Introduction
Let's assume there is type S which get derived from type T, i.e., type S is derived type of parent type T. Type S contains all [public and protected] functionality of the type T and it contains more functionality of its own.
E.g. you can use all of you parent’s money and you can have you own money.
Then according to Liskov principle object of type T may substitute object of type S without altering any of the desirable properties of that program.
E.g. In the financial deal your money may replace by your parent’s money.
Background
Let me start my story.
Man evolution starts and the first man learns to make fire then learns farming and then starts developing factories that start destroying nature by pollution but there are few men that refuse to learn the evolution of destroying nature, they just learn to fire and farming.
Now I want to make a list of all men and show only those who are bad, i.e., they learn pollution.
Let’s start implementing our above mentioned scenario.
We have two abstractions: first is Evolution including the good
evolution: learn to fire and farming, and second abstraction including all the good
evolution plus it has one bad evolution of learning to pollute.
Now consider we have thousands of men out of which a few thousand learn bad evolution as well as good evolution they are of derived type IBadEvolution and refuse to learn the bad evolution, they just learn the evolution they are of base type IEvolution.
Now we want to build a list of all men that learn Evolution of type IEvolution.
Then we want to display the list of all men that learn evolution as well as bad evolution from the list of evolution, i.e., substitute IBadEvolution for IEvolution.
Using the code
Let's build our base type Evolution abstraction:
public interface IEvolution
{
string Name { get; set; }
void LearnToFire();
void LearnToFarming();
}
Let's build our derived type Bad Evolution as an abstraction, it contains all the evolutions as well as bad evolution.
public interface IBadEvolution : IEvolution
{
void LearToPollution();
}
For simplicity we just consider one man that learns only good evolution, i.e., refuse to learn bad evolution.
public class SomeGoodMan:IEvolution
{
public string Name { get; set; }
public SomeGoodMan()
{
Name = "I am 1st good man ";
}
public void LearnToFire()
{
Console.WriteLine(Name + "learn to fire.");
}
public void LearnToFarming()
{
Console.WriteLine(Name + "learn to farming.");
}
}
We consider two men that learn good evolution as well as bad evolution.

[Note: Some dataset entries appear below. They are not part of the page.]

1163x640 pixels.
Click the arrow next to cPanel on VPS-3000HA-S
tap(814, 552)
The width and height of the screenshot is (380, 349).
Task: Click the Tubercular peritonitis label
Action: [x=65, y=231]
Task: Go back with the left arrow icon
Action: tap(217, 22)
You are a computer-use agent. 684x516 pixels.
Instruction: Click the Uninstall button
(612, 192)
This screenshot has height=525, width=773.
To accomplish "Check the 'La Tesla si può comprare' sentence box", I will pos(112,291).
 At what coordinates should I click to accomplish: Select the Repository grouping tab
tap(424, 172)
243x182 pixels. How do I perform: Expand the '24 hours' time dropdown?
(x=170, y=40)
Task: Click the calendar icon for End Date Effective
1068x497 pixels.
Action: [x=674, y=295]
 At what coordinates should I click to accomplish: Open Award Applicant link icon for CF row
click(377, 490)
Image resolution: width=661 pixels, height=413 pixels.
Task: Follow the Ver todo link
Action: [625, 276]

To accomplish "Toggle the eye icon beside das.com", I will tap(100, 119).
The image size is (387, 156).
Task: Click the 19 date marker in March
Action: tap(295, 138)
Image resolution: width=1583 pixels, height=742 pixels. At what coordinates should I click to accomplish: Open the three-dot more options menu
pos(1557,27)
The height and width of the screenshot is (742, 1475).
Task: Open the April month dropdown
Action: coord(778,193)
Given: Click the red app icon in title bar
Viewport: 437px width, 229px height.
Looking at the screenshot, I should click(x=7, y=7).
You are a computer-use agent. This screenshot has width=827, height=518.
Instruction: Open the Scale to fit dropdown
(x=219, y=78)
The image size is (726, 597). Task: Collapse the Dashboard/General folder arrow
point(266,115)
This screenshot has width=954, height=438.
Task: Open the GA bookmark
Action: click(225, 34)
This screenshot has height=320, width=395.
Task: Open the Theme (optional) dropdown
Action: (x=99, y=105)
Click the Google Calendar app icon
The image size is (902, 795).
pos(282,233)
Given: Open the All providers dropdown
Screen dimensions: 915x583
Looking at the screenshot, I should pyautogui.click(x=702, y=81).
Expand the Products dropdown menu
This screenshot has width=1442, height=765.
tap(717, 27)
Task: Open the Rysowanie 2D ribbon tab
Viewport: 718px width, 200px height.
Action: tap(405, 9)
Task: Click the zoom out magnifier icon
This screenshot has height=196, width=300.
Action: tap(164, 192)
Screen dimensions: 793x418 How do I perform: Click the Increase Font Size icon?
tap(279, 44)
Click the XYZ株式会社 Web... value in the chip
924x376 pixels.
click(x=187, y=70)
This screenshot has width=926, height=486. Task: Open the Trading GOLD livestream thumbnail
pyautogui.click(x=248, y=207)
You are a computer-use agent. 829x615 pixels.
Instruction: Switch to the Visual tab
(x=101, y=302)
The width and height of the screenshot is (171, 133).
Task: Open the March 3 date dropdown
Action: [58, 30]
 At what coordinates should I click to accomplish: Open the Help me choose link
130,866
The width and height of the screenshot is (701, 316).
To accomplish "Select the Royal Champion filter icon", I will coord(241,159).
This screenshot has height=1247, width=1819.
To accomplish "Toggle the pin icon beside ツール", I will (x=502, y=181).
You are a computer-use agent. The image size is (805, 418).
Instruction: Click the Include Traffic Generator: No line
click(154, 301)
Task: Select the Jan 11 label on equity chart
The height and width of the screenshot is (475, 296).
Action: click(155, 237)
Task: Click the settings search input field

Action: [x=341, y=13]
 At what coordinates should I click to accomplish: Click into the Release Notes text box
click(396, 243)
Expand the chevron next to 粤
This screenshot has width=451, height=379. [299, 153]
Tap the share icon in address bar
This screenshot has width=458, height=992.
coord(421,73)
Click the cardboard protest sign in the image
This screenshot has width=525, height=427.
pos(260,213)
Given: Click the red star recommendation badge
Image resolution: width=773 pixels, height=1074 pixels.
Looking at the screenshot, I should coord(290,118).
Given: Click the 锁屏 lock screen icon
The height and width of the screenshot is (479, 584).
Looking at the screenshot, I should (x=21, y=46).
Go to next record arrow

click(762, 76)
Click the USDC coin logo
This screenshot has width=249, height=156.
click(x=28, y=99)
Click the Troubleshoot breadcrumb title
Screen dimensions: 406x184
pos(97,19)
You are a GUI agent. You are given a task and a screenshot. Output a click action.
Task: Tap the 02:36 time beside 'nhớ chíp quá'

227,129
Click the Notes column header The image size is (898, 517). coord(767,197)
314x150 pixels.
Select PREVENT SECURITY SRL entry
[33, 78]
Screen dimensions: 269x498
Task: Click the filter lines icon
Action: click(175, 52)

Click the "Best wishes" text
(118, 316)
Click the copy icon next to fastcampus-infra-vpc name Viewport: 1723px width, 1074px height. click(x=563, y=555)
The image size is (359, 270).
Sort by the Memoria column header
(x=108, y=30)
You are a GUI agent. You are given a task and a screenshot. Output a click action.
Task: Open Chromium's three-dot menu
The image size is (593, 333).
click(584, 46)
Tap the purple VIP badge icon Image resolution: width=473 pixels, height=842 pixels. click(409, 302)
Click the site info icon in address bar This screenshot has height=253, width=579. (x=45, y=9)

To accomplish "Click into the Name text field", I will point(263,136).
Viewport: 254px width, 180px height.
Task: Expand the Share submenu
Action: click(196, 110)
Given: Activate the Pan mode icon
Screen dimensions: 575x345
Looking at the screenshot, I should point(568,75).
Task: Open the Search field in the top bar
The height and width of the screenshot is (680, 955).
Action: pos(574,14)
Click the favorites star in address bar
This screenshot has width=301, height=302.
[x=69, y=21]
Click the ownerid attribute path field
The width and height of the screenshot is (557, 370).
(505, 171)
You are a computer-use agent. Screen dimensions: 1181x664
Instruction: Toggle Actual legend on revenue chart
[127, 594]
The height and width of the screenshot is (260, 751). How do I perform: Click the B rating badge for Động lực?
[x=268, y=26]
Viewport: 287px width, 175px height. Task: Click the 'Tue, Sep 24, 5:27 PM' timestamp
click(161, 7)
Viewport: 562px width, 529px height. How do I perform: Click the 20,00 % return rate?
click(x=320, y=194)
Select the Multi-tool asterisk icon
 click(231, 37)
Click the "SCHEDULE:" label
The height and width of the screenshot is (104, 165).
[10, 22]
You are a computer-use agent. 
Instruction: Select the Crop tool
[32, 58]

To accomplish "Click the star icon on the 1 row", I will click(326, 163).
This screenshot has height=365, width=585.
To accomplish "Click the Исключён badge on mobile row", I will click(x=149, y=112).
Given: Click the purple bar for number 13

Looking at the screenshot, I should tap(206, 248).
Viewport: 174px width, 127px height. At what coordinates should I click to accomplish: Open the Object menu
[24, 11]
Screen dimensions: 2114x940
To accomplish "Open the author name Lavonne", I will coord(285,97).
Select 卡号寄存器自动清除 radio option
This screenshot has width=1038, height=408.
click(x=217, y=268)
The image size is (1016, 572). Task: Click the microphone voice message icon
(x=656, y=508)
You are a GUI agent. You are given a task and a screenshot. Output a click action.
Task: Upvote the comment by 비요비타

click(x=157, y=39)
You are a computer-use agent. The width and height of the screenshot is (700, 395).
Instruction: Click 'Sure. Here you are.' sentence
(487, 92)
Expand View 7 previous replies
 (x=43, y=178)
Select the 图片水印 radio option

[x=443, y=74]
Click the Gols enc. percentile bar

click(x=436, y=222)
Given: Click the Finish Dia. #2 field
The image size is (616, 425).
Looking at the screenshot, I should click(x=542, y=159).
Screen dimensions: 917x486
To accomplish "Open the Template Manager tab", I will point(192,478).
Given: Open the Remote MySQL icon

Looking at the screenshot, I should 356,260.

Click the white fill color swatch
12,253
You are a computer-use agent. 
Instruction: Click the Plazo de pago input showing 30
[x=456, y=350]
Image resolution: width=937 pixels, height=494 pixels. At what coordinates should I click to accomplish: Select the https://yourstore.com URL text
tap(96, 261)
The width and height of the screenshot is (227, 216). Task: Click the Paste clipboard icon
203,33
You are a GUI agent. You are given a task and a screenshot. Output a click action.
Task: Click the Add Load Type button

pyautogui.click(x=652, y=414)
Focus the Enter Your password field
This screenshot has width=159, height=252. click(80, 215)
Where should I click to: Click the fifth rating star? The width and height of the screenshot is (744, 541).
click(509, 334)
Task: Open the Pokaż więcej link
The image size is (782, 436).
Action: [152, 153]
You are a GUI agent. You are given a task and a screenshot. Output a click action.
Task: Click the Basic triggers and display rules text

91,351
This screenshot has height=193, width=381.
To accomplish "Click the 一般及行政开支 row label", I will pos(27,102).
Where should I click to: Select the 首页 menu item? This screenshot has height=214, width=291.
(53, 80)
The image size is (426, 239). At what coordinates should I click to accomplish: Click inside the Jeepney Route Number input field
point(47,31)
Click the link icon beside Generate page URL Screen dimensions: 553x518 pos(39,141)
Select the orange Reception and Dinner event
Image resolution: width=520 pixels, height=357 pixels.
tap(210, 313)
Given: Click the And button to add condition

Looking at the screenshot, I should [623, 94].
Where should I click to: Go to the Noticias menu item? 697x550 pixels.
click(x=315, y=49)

public class BadMan1:IBadEvolution
{
public string Name { get; set; }
public BadMan1()
{
Name ="I am First bad man ";
}
public void LearToPollution()
{
Console.WriteLine(Name + "learn to polution.");
}
public void LearnToFire()
{
Console.WriteLine(Name + "learn to fire.");
}
public void LearnToFarming()
{
Console.WriteLine(Name + "learn to farming.");
}
}
public class BadManN:IBadEvolution
{
public string Name { get; set; }
public BadManN()
{
Name = "I am nth bad man ";
}
public void LearToPollution()
{
Console.WriteLine(Name + "learn to polution.");
}
public void LearnToFire()
{
Console.WriteLine(Name + "learn to fire.");
}
public void LearnToFarming()
{
Console.WriteLine(Name + "learn to farming.");
}
}
Let's build the list of persons that learn evolution and by using substitution principle let's display only those that learn bad evolution.
public class DisplayEvolution
{
static void Main(string[] args)
{
List<IEvolution> evolution = new List<IEvolution>();
evolution.Add(new BadMan1());
evolution.Add(new BadManN());
evolution.Add(new SomeGoodMan());
var listOfBadEvolution = evolution.OfType<IBadEvolution>();
foreach (IBadEvolution badEvolution in listOfBadEvolution)
{
badEvolution.LearnToFire();
badEvolution.LearnToFarming();
badEvolution.LearToPollution();
}
Console.ReadLine();
}
} So we end up with our simple example of Liskov principle.
Points of Interest
I learned form this exercise that we can avoid the violence of "Liskov Principle" by identifying abstraction in our project.